The artificial-intelligence platform Watson for Oncology (WFO) achieved a high degree of concordance with the recommendations of a panel of oncologists in a double-blinded validation study, according to results presented at the 2016 San Antonio Breast Cancer Symposium, held December 6 to 10 (Abstract S6-07).

WFO, developed by IBM in collaboration with Memorial Sloan Kettering Cancer Center, is a computing system that can extract and assess large amounts of structured and unstructured data from medical records through natural language processing and machine-learning to provide cancer treatment options.

WFO provides treatment recommendations for breast, lung, and colorectal cancers, said the study’s lead author, S.P. Somashekhar, MBBS, MS, MCH, FRCS, Chairman of the Manipal Comprehensive Cancer Center, Manipal Hospitals, in Bengaluru, India.

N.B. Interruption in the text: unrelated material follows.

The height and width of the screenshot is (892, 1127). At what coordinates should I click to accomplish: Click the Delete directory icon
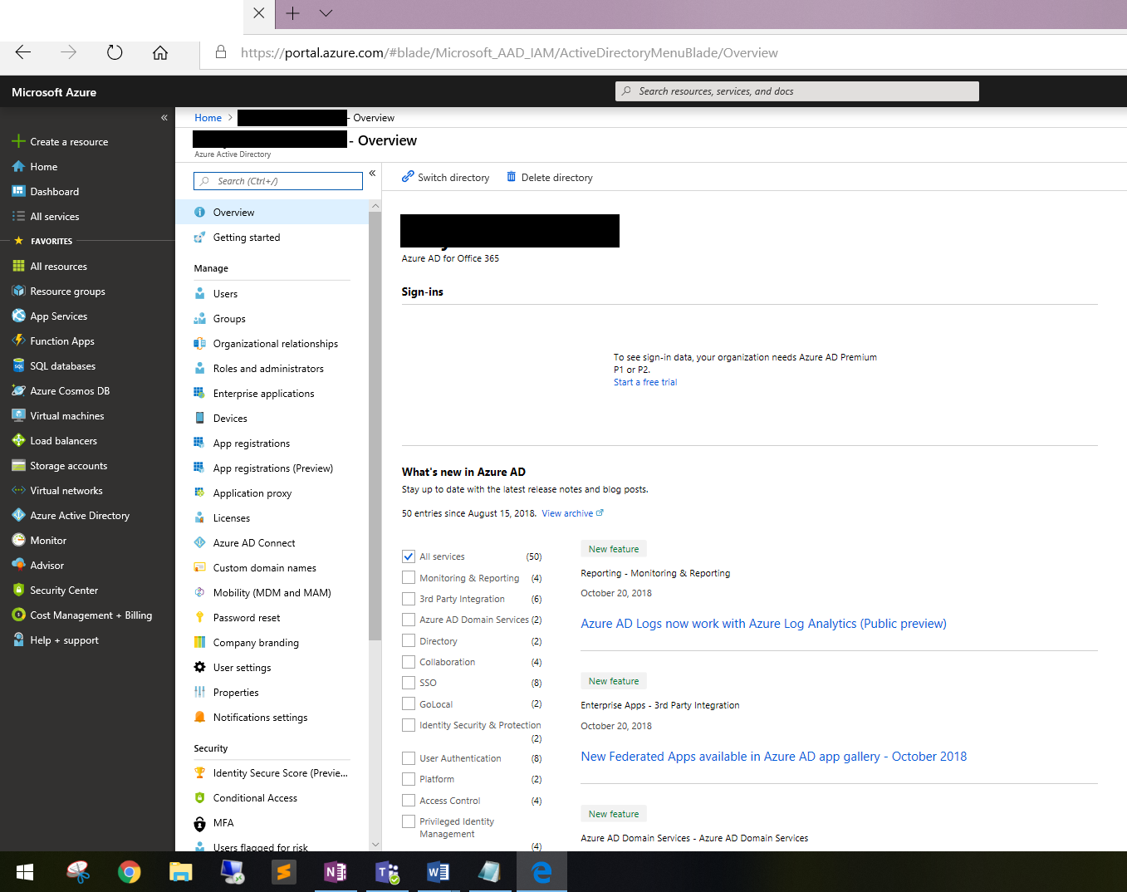[511, 177]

“Manipal Hospitals recently adopted Watson for Oncology as a tool to support our oncologists in making quality, evidence-based decisions for their patients,” Dr. Somashekhar said. “We wanted to know more about how it would impact oncologists’ day-to-day practice and to assess how Watson’s recommendations compared to the decisions of our team of experts.”

WFO vs Tumor Board

In order to assess concordance between WFO and Manipal’s multidisciplinary tumor board—a group of 12 to 15 oncologists who meet weekly to review cases at the hospital—Dr. Somashekhar and colleagues studied the cases of 638 breast cancer patients who had been treated at Manipal Hospitals. They entered data on the cases into the WFO system, then analyzed the degree of concordance between WFO’s recommendations and those of the tumor board, as well as the time it took each group to generate their recommendations.

WFO’s recommendations came in three categories: recommended standard treatment (REC); for consideration (FC); and not recommended (NREC). Overall, 90% of WFO’s REC or FC recommendations were concordant with the recommendations of the tumor board.

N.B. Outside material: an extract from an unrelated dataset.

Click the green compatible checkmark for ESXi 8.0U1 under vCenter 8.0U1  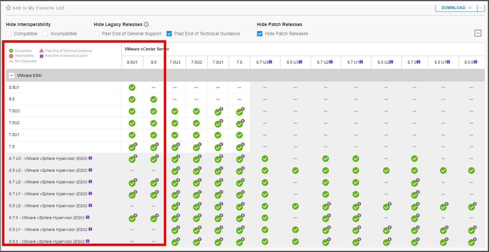point(132,87)
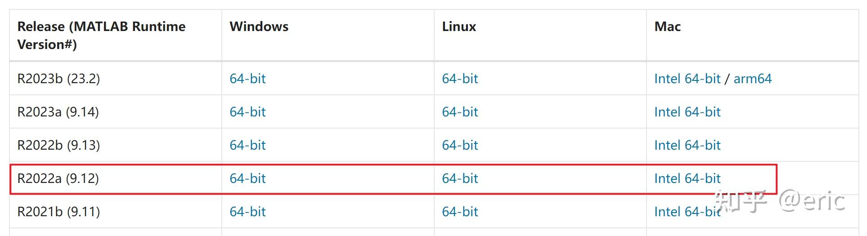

The degree of concordance varied depending on the type of breast cancer. Dr. Somashekhar said WFO recommendations were concordant nearly 80% of the time in nonmetastatic disease, but only 45% of the time in metastatic cases. In cases of triple-negative breast cancer, WFO agreed with the physicians 68% of the time, but in HER2/neu–negative cases, WFO’s recommendations matched the physicians’ recommendations only 35% of the time.

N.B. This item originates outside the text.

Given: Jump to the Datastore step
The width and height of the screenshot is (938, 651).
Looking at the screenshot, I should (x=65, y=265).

Dr. Somashekhar said the difference in concordance was not surprising given the fact that triple-negative breast cancer has fewer treatment options than HER2/neu–negative breast cancer.

“Including HER2/neu cases opens up many more treatments and variables for consideration,” he explained. “This increases the demands on human thinking capacity. More complicated cases lead to more divergent opinions on the recommended treatment.”

The study also compared the amount of time taken to capture and analyze data to generate recommendations. Dr. Somashekhar said that it took an average of 20 minutes when done manually, but after gaining more familiarity with the cases, mean time decreased to about 12 minutes. By comparison, WFO took a median time of 40 seconds to capture and analyze data and give a treatment recommendation.

Artificial Intelligence Complements Physicians’ Work

Dr. Somashekhar cautioned that while artificial intelligence is a step toward personalized medicine, it should not be viewed as a replacement for a physician—only a complement.

“There is always an important distinction between what can be done and what should be done based on a variety of very personal factors for the patient,” he said. “We are dealing with human beings, and the context and preferences of each individual patient, the patient-physician relationship, and human touch and empathy are very important.

“It’s always going to be the decision of the treating oncologist and patient to determine what is truly the best option for the patient,” he concluded.

This study was investigative and received no external funding. Dr. Somashekhar declares no conflicts of interest and acknowledges his team of scientific and technical collaborators, Manipal Hospital Comprehensive Cancer Center oncology fellows and IBM Watson Health.

The content in this post has not been reviewed by the American Society of Clinical Oncology, Inc. (ASCO®) and does not necessarily reflect the ideas and opinions of ASCO®.